Maundy Thursday

Today is Maundy Thursday. The word is a middle-English word meaning “commandment.” World Wide Words says, “In Latin “new commandment” is mandatum novum (the first word is also the origin of mandate); on Maundy Thursday in Roman Catholic churches the anthem Mandatum novum do vobis (“a new commandment I give to you”, the start of verse 13:34 in St John’s gospel) would be sung, in particular following the royal ceremony of washing feet and giving alms. As a result, the ceremony became known as mandatum. The Old French version of that word is mandé and over time it became corrupted into maundy.”1 There was a tradition in England until James II that the monarch washed the feet of the poor on this day. Now ceremonial coins are given by the monarch instead.

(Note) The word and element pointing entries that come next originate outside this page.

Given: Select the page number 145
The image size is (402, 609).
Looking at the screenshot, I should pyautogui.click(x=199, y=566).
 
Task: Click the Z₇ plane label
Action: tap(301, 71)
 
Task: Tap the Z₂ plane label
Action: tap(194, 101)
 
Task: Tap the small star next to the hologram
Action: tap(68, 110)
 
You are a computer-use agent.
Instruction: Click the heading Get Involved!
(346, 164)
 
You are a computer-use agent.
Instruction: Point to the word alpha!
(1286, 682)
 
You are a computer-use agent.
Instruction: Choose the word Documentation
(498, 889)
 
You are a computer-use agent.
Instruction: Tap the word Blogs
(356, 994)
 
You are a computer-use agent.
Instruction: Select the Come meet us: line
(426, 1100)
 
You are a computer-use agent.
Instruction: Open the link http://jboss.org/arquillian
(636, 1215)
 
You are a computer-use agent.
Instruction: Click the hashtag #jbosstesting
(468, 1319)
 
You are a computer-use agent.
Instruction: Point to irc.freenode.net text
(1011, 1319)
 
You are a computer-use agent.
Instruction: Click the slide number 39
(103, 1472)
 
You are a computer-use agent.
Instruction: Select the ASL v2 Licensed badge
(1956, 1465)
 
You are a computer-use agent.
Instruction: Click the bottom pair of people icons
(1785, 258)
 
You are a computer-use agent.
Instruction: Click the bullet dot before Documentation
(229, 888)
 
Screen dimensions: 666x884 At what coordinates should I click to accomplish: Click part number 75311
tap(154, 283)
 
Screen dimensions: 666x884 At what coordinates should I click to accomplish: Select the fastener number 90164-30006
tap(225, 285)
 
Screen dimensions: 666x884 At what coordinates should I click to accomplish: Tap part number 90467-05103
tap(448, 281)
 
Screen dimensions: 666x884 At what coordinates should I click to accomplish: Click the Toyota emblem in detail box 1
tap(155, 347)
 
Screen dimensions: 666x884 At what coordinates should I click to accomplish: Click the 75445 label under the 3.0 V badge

The new commandment that Jesus gave was to love one another, symbolized in the washing of feet. Feet in Jesus’ day were not protected from the elements in fancy Oxfords or even Nike’s. The roads did not have “Do Not Litter” signs along them and nobody picked up after their dogs. Sandaled feet tended to be—dirty. Washing them was a profound act of service and welcome, something normally done by a household slave. Now the Master kneels to wash feet.

I am no monarch, but today I will be down the street at “The Hub” offering to wash anyone’s feet (or hands) that would like me to. I offer it as a symbol of our commitment to Jesus’ new commandment to love as he loved—to “wash the feet” of the world.